After her set at TR!P, Muller is summoned for an audience with Lili VonSchtupp, the grande dame of Los Angeles burlesque. “The songs were great, and I loved how you combined it with the comedy,” VonSchtupp says with regal solemnity. Muller thanks VonSchtupp for the compliment and hands over a business card with her Facebook and Twitter handles.

“You’ve always got to have your cards on you!” Muller says on her way out of the club. “I’ve got probably like 1,000 of them. Because you never know! Maybe you get a follow or two off of it. One can hope.” This summer Muller ran into an agent she met back in 2007, when they were both starting out in Hollywood. He’s established now, and remembered her, and agreed to take her on. Muller’s excited. “He’s got people on real TV shows. He’s really motivated. And he knows exactly what I can do — he knows what languages I can speak, he knows that I can sing. He’s really stoked about my writing.”

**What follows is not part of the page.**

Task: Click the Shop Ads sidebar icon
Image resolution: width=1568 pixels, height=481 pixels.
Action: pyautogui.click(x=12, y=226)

Summer 2015 also marked the debut of Timeheart, a Rocky Horror-esque musical space odyssey that Muller wrote and mounted with her Robot Teammate teammates at the Hollywood Fringe Festival. The play was a yearlong labor of love. The group built the show’s elaborate sets in Muller’s garage and workshopped the script in the living room of her Burbank bungalow. The hard work paid off: Timeheart was the top-grossing show at Fringe and easily made back the group’s $5,000 investment in sets, costumes, and theater time.

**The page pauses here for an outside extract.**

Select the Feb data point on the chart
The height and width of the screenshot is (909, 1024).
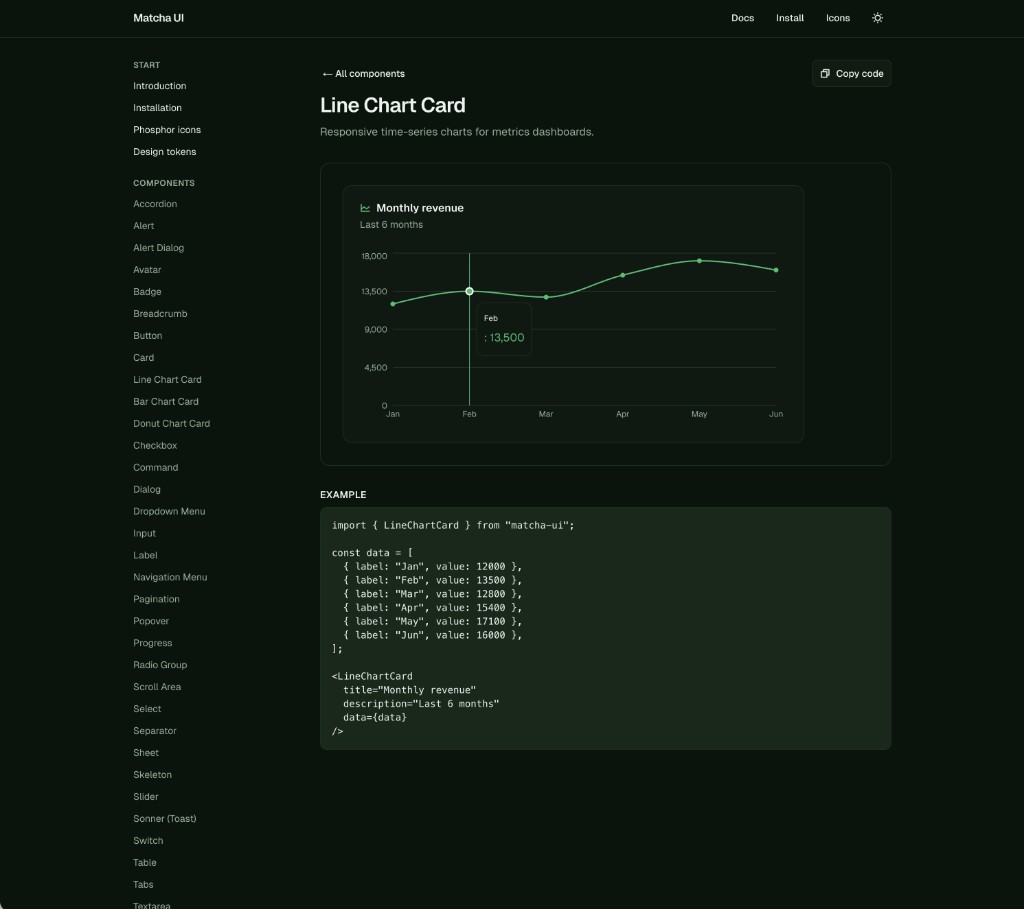coord(469,292)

Finding this group is the best thing that happened to me since moving out here,” Muller says. “LA is so superficial. It seems like everyone’s hedging their bets on each other, so nobody will ever give you a straight no on something, but nobody will go out on a limb to help you, either. Because they’re just hoping: ‘When she gets famous, then I’ll ask her for a favor.’ No one’s actually going to do anything for you. But here you have this group of people that are really committing to each other in a major way, financially and time-wise.”

The idea that friendship can serve as an antidote to doubt and despair is hardly new. But friend groups are especially important for millennials, who seem to be marrying later, if at all. (According to Pew Research, in 2014, 28 percent of Americans between 18 and 33 were married in 2014, compared to 49 percent of baby boomers of the same age in 1980.) In place of spouses, young people are anchoring their adulthoods to wider circles of friends, lovers, and creative collaborators.

Muller credits her improv team with helping her weather the uncertainties of life in LA. In the group’s shows and practices, she says, “we generally go to a fantastic place, an extremely playful and imaginative and fun place that just sort of celebrates life. You get rejected in Hollywood all the time. Improv is all about saying yes. It’s rare to feel like I can do whatever and it will always be right. It can be very healing, even. It’s like, gosh, who needs health insurance when you’re happy all the time?”

Recently Muller got the idea for another play — “a de-creation myth about the last two people on Earth.” It’s kind of Brechtian, but also funny, she says. Muller wrote the bulk of the play in two days. Reporting her progress on the phone, she talks in double time. “It’s physical, it’s gritty, it’s funny, it’s dealing with epic themes. My old theater professor told me that to create art is arrogance. And I’m like, well, yep, but I don’t care. You can’t apologize when you’re creating something.”

Since finishing the play, Muller has hustled to line up collaborators and producers. Along the way, all of her fears about her time in Los Angeles — Has she missed her moment? Will she ever get a break? Is she doomed to a life of bit parts and survival jobs? — have dropped away. Suddenly, she feels special again.

“I haven’t felt this jazzed for a singular purpose since graduating. I’m impossible to be around. ... It’s just incredible. Because so much of my life feels like an uphill battle — like maybe if I work hard I can make a viral video, but does that feed your soul?”

She follows this with an equally effusive stream of texts:

“Maybe someone will read this article and be into [the play] haha”

“My whole life just turned into sand and fell through my fingers and I don’t even care it’s so thrilling”

“It’s insane”

“I’m so freaking happy”  

David Walter ’11 is a journalist in New York City.